📰 AI 资讯

SkillSelect-Serve: QoS-Aware Budgeted Skill Service Recommendation for LLM Agents

2026-07-15 04:00

arXiv:2607.00011v2 Announce Type: replace Abstract: Reusable agent skills are emerging as a service-oriented capability layer for Large Language Model (LLM) agents. Unlike plain retrieval items, a skill exposes functional capabilities, input-output assumptions, tool dependencies, context cost, and risk metadata.

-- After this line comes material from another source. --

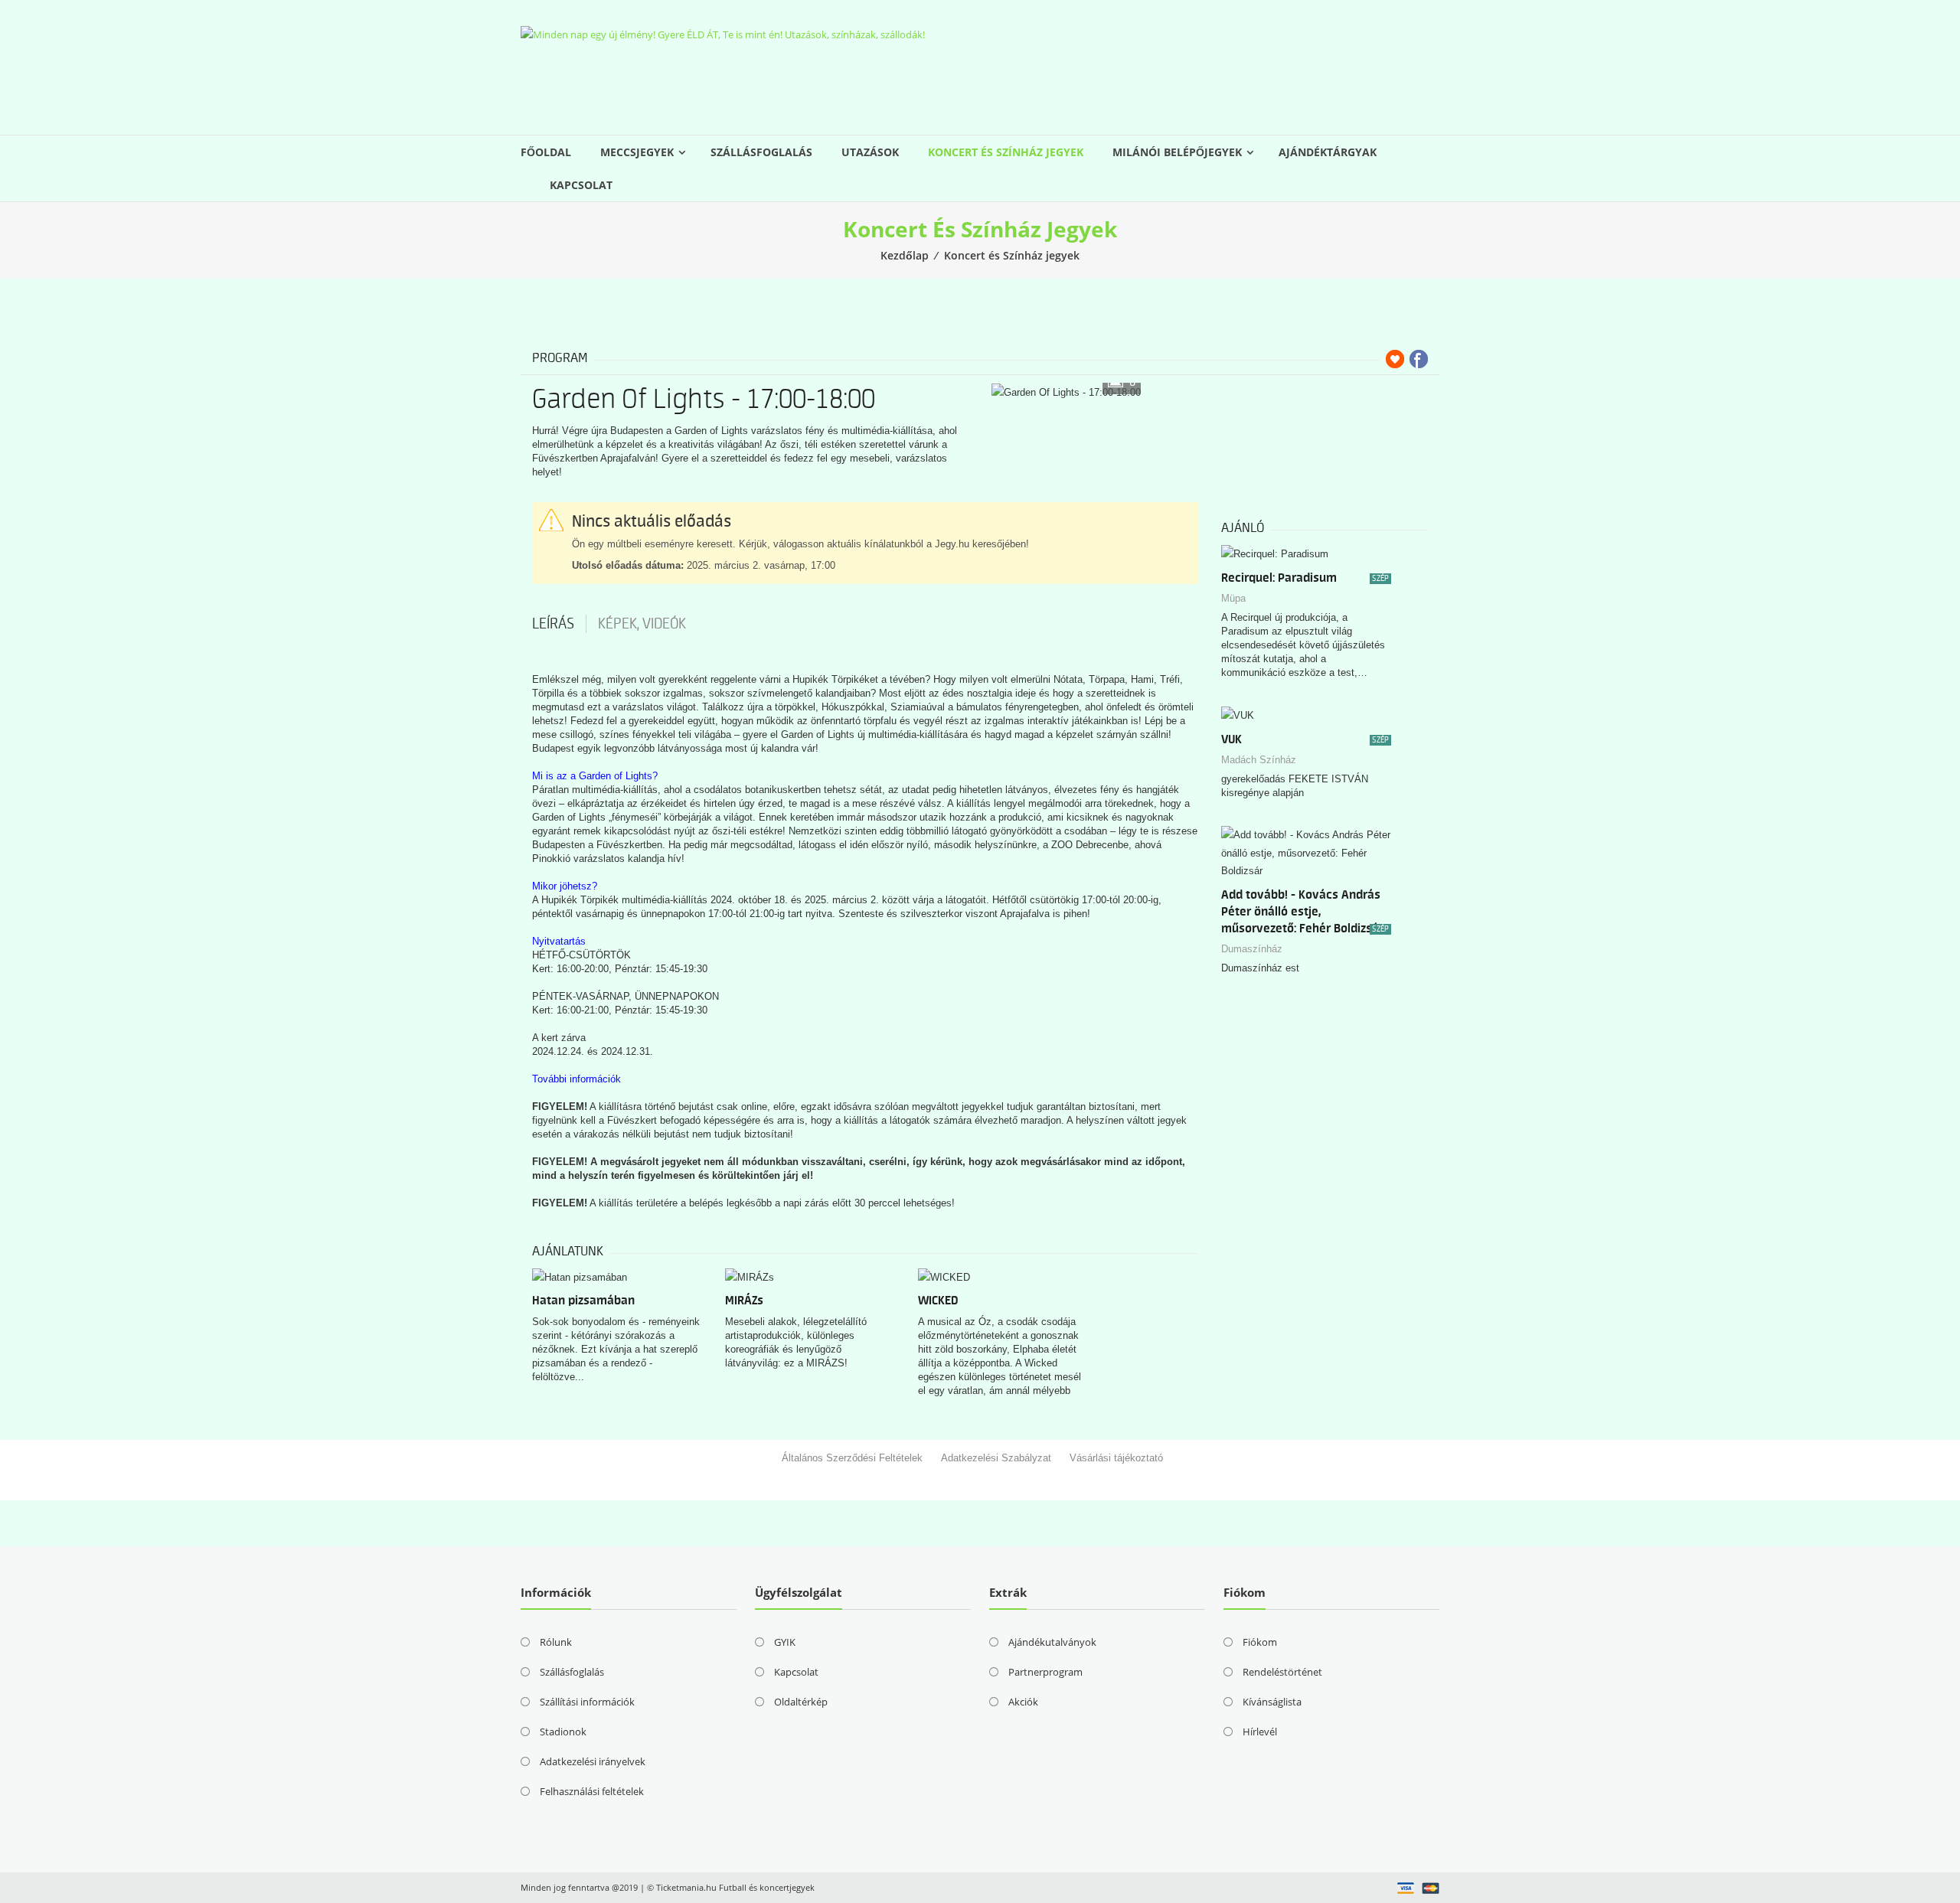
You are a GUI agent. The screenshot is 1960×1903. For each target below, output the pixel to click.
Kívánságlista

Selecting skills is particularly challenging for small LLM agents, which can load only a few capability units under restricted context, tool availability, and risk tolerance. Existing fixed Top-k methods rank skills by textual relevance and overlook requirement satisfaction, deliverability, and operational constraints. We present SkillSelect-Serve, a QoS-aware, budget-constrained Skill Service recommendation framework. Raw skills are profiled as structured Skill Services, the task is converted into a structured requirement object, and candidates discovered from a large-scale registry are ranked by a calibrated task-conditioned suitability estimator and packed by a constrained projection enforcing token-budget, aggregated-risk, and tool-availability constraints, using only deployment-observable features. On a registry of 35,353 skills with pooled multi-positive relevance judgments verified by two independent assessors, the unconstrained top-5 recommendation fits a realistic 4,000-token context for only 9.1% of tasks; the constrained projection restores 100% deliverability at a cost of only 1.14 points of hit rate, outperforming retrieve-and-rerank, budget truncation, and diversity-based selection under identical budgets. The same mechanism halves delivered risk exposure and eliminates the 44-81% tool-violation rates of tool-agnostic recommendation. At an identical three-service budget, hit rate improves from 0.8864 to 0.9091 over fixed Top-3 retrieval. The results support managing reusable agent skills as discoverable, comparable, and constraint-aware service units instead of plain retrievable documents.